- _WHAT IS REQUIRED_
Each line from the one with "Given: Click the 关闭审计服务 top button" through the last line of the material is to be printed exactly; no other line and no picture belongs in the copy.

RECORDS TO USE START

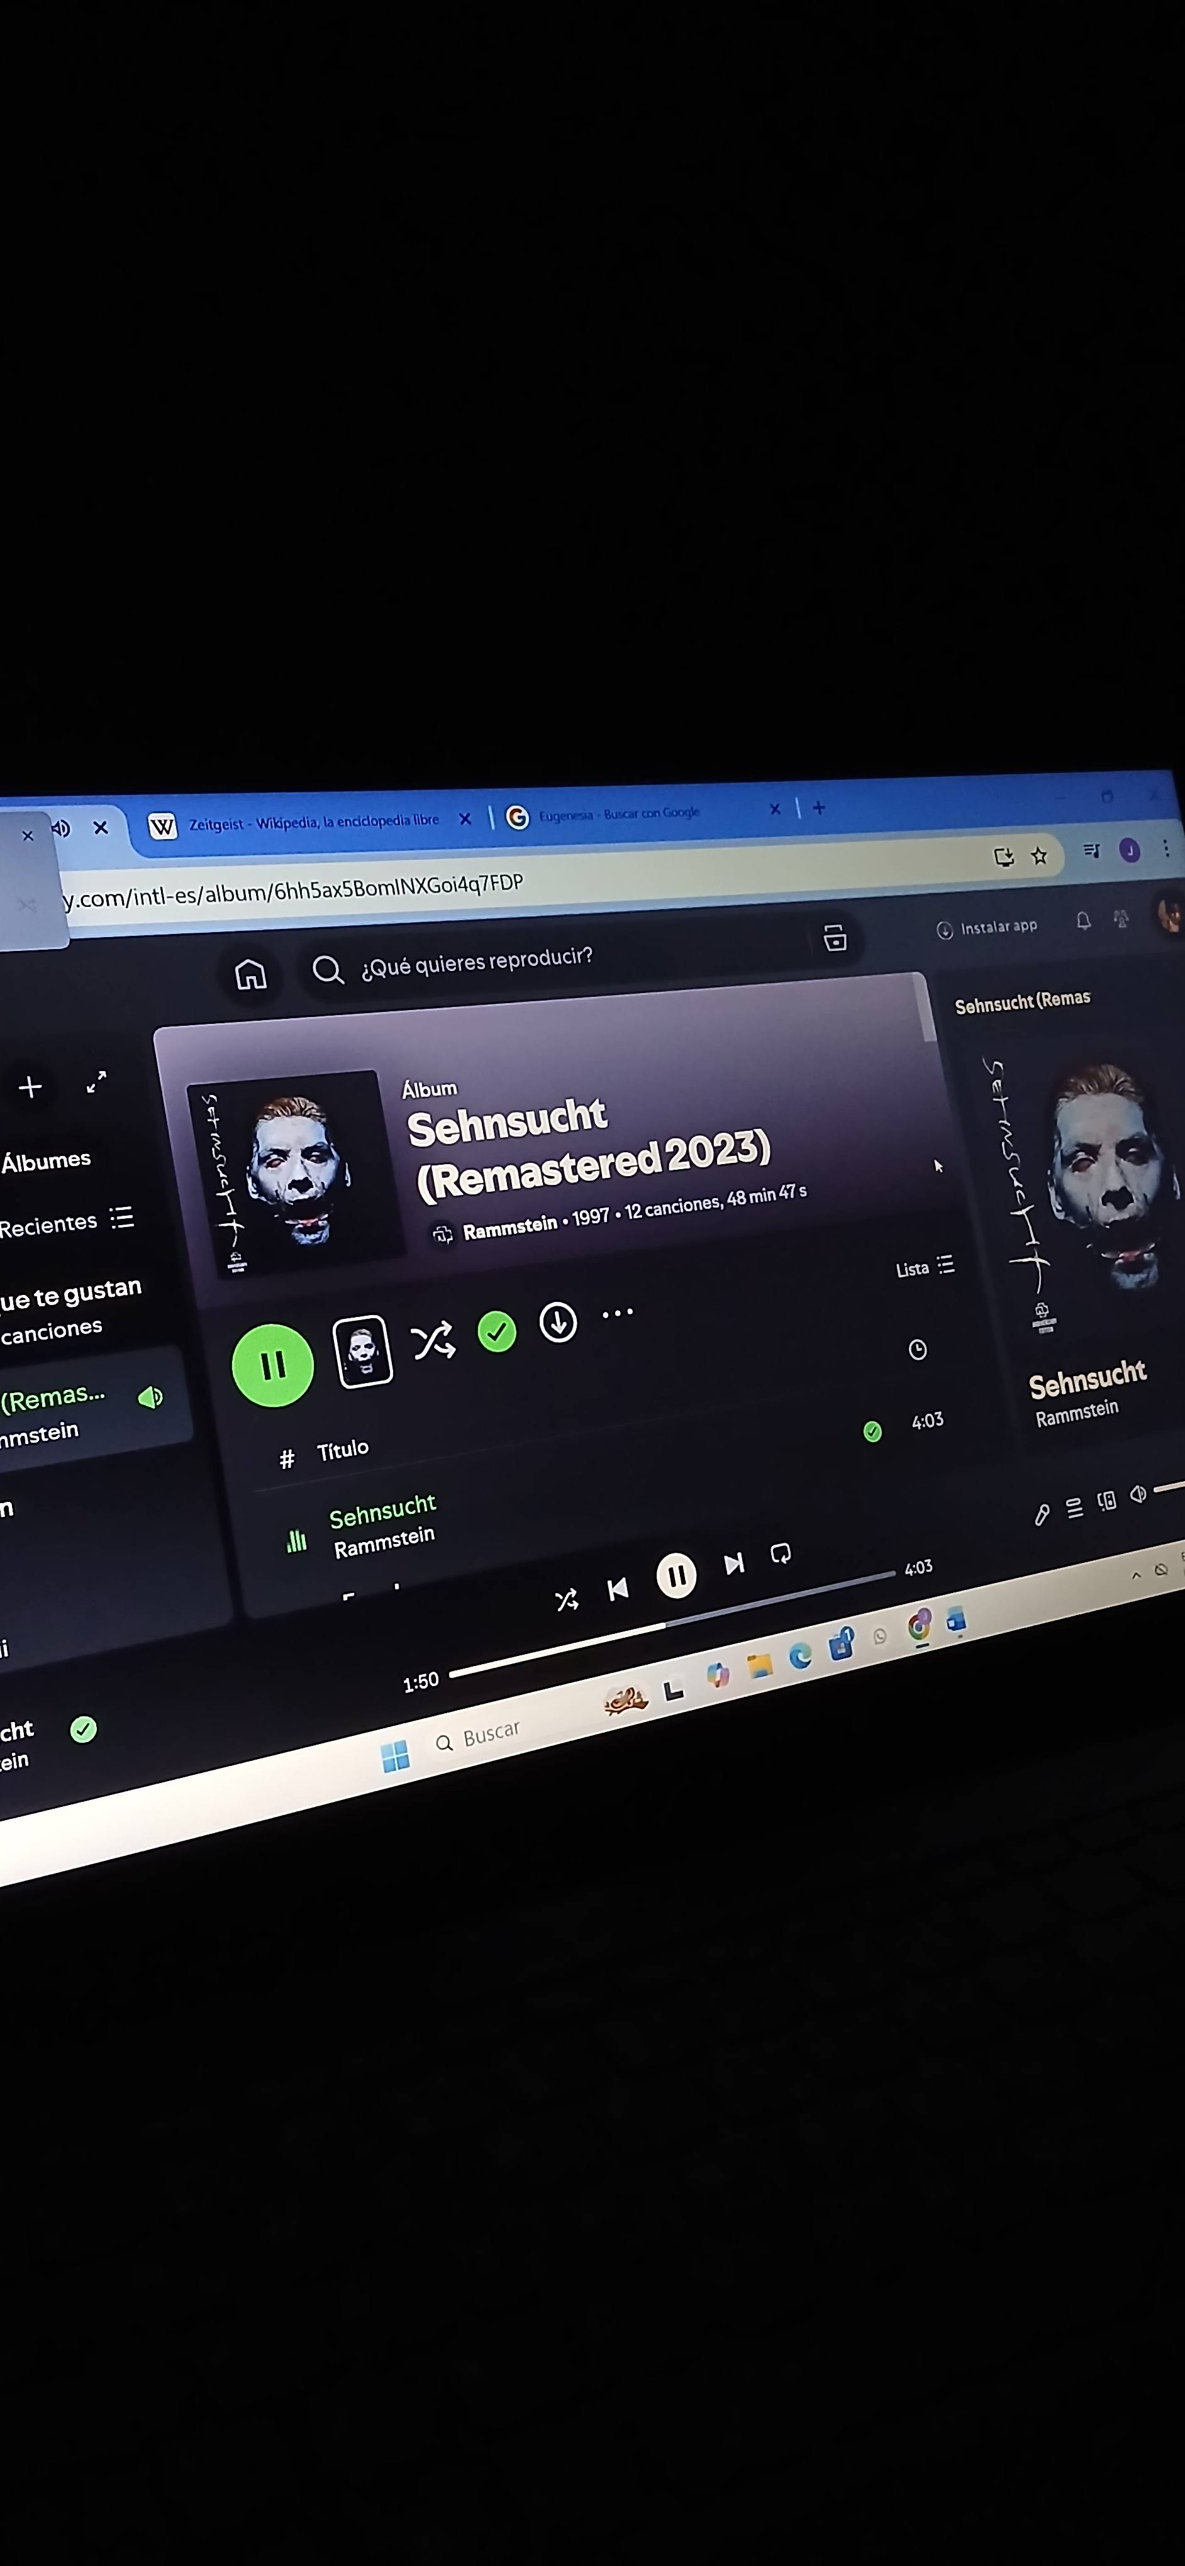Image resolution: width=1185 pixels, height=2566 pixels.
Task: Toggle shuffle in bottom player bar
Action: 567,1600
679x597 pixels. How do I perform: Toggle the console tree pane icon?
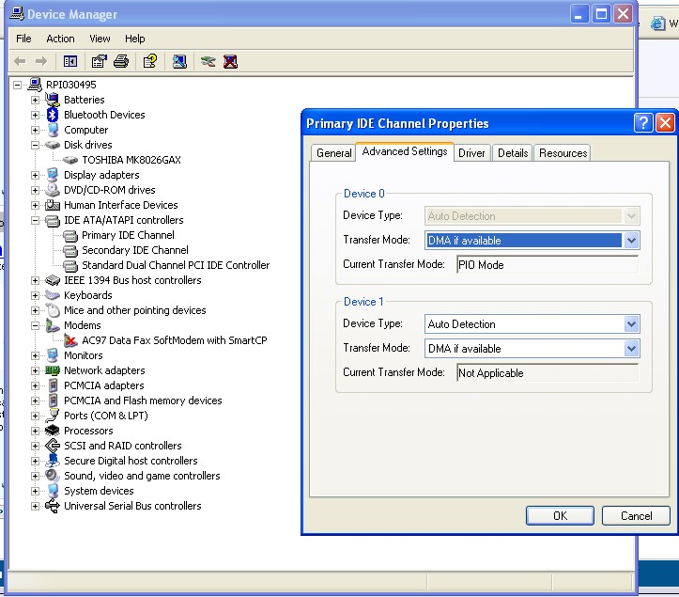(x=70, y=61)
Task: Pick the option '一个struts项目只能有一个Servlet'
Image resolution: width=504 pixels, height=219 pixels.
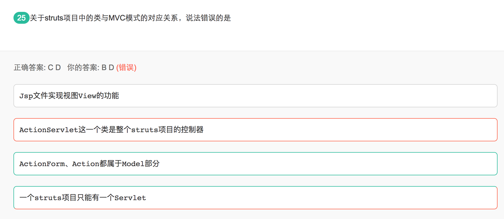Action: [82, 198]
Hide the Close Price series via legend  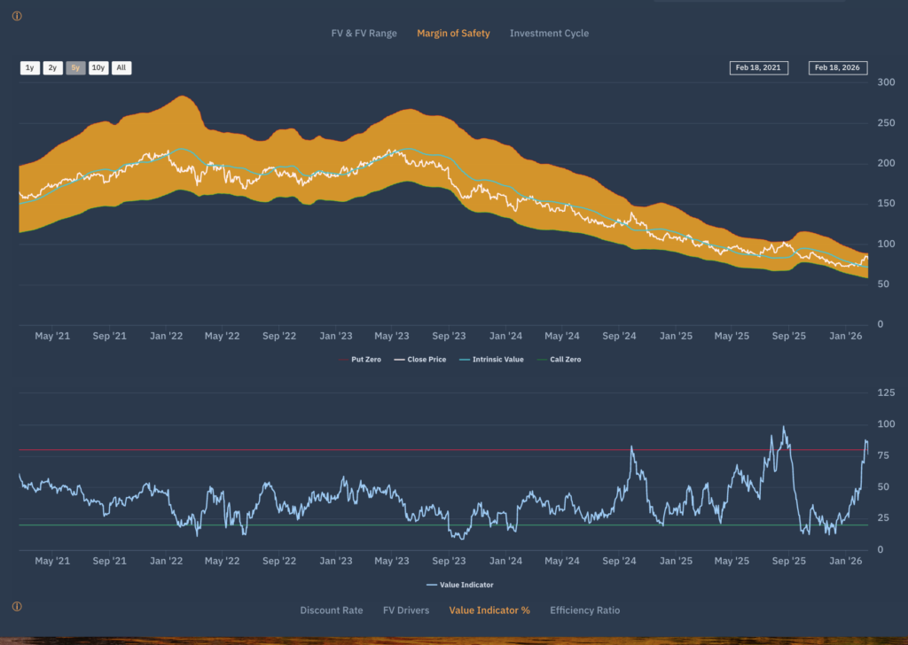(x=420, y=360)
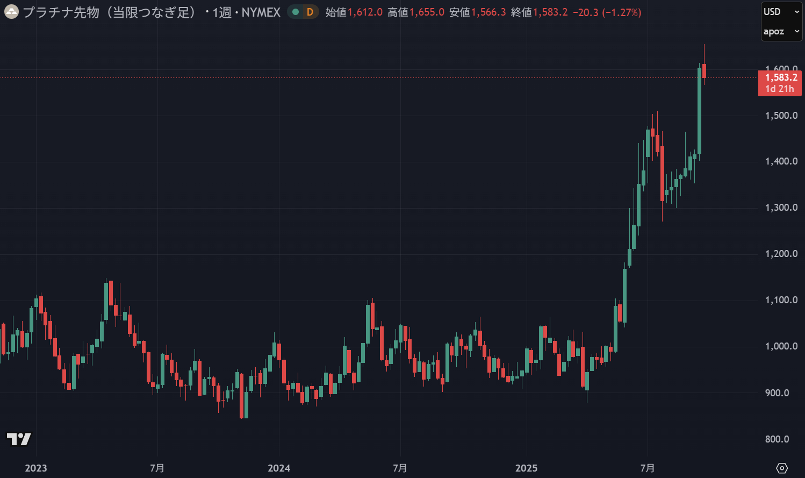Click the 1,000.0 price scale label

(x=781, y=346)
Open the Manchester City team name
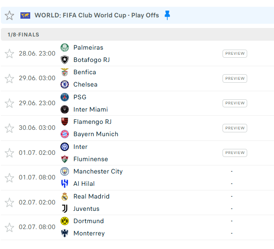Image resolution: width=274 pixels, height=249 pixels. point(98,171)
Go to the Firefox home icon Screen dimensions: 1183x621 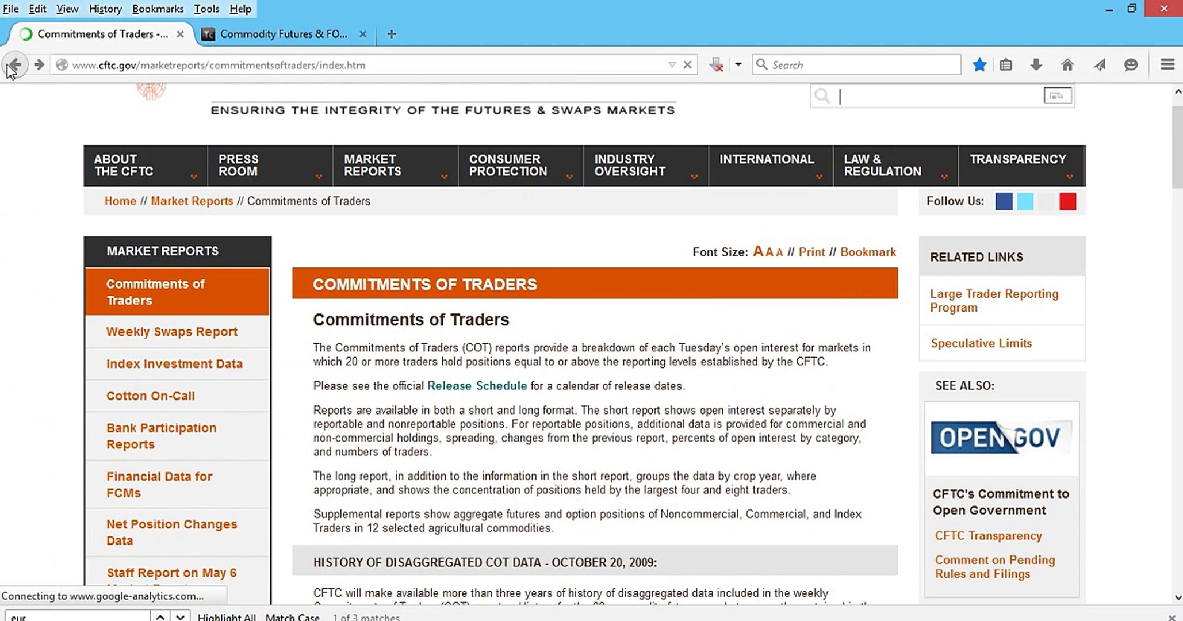click(x=1067, y=65)
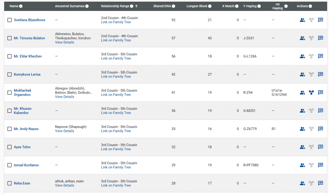Open In Common matches for Svetlana Blyanihova
Viewport: 329px width, 194px height.
(302, 20)
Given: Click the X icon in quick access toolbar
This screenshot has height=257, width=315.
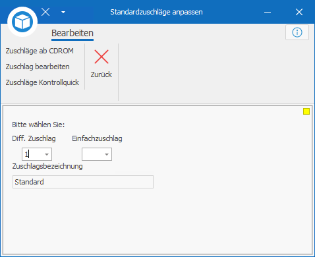Looking at the screenshot, I should (45, 12).
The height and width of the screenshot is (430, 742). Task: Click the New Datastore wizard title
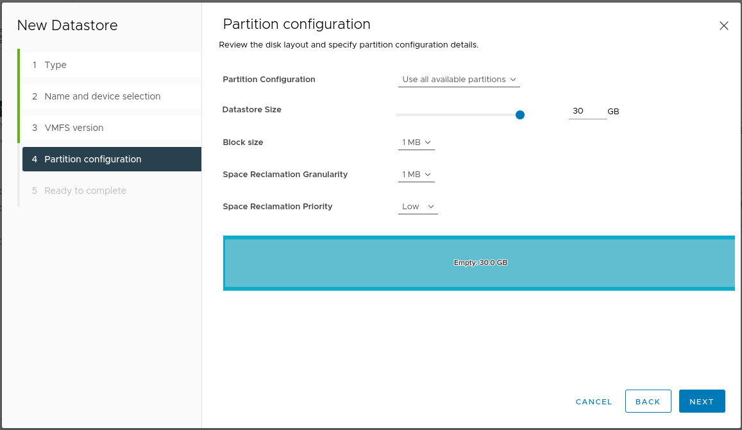(67, 26)
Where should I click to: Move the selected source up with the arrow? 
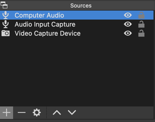(57, 112)
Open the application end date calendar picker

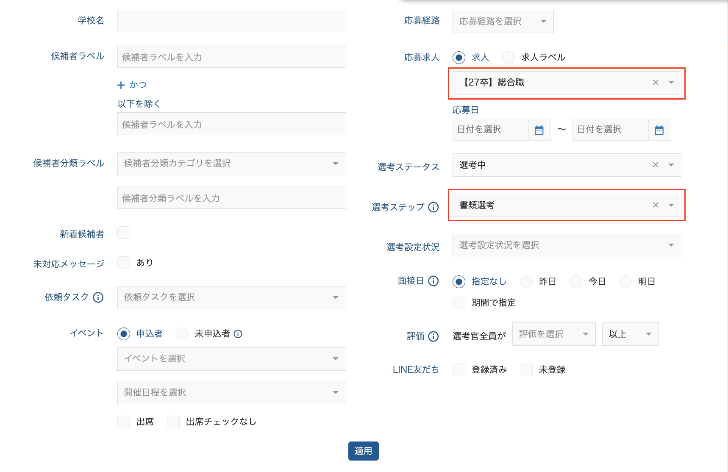(659, 130)
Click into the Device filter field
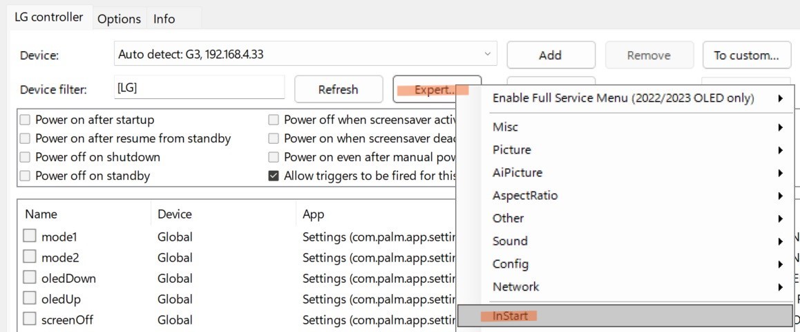Viewport: 800px width, 332px height. [198, 89]
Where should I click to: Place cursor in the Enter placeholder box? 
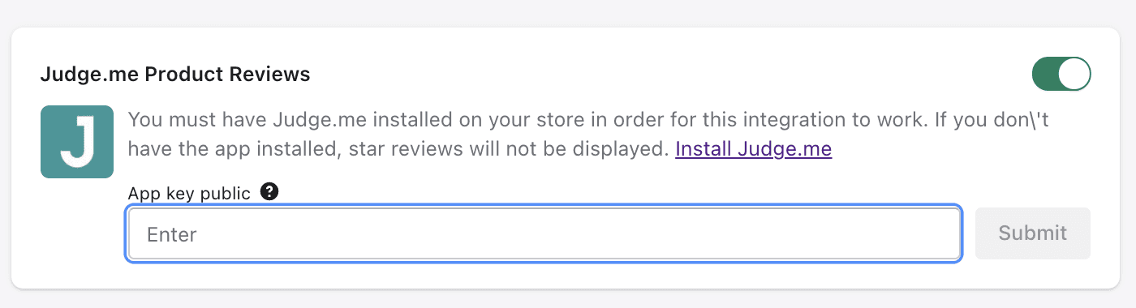(544, 234)
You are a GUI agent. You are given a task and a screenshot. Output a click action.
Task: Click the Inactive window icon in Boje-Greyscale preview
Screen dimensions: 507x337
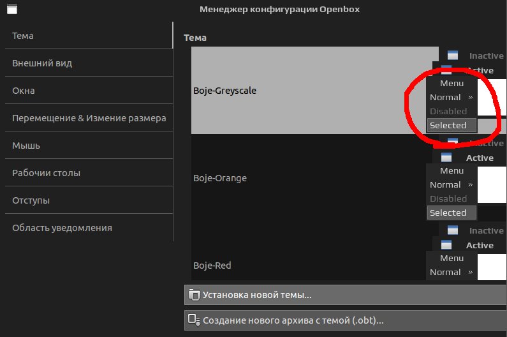[453, 56]
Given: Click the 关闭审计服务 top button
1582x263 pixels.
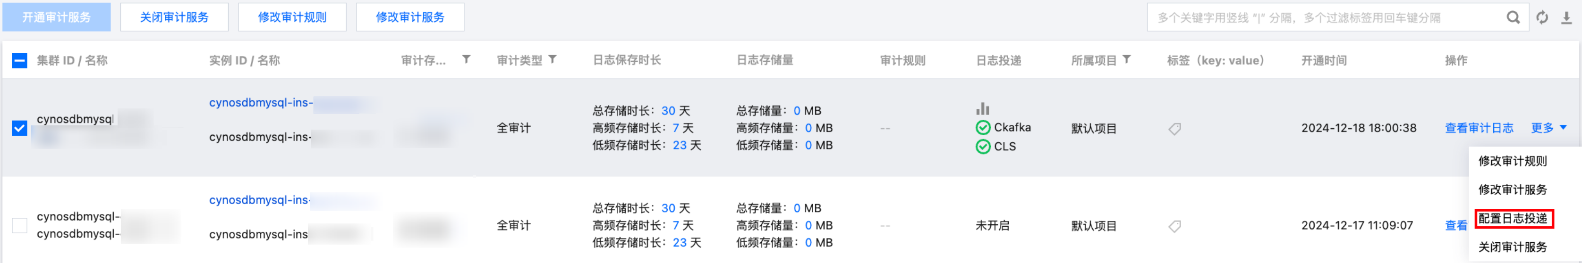Looking at the screenshot, I should [174, 17].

RECORDS TO USE END

- _SOLUTION TO THE PROBLEM_
Given: Click the 关闭审计服务 top button
1582x263 pixels.
Looking at the screenshot, I should [174, 17].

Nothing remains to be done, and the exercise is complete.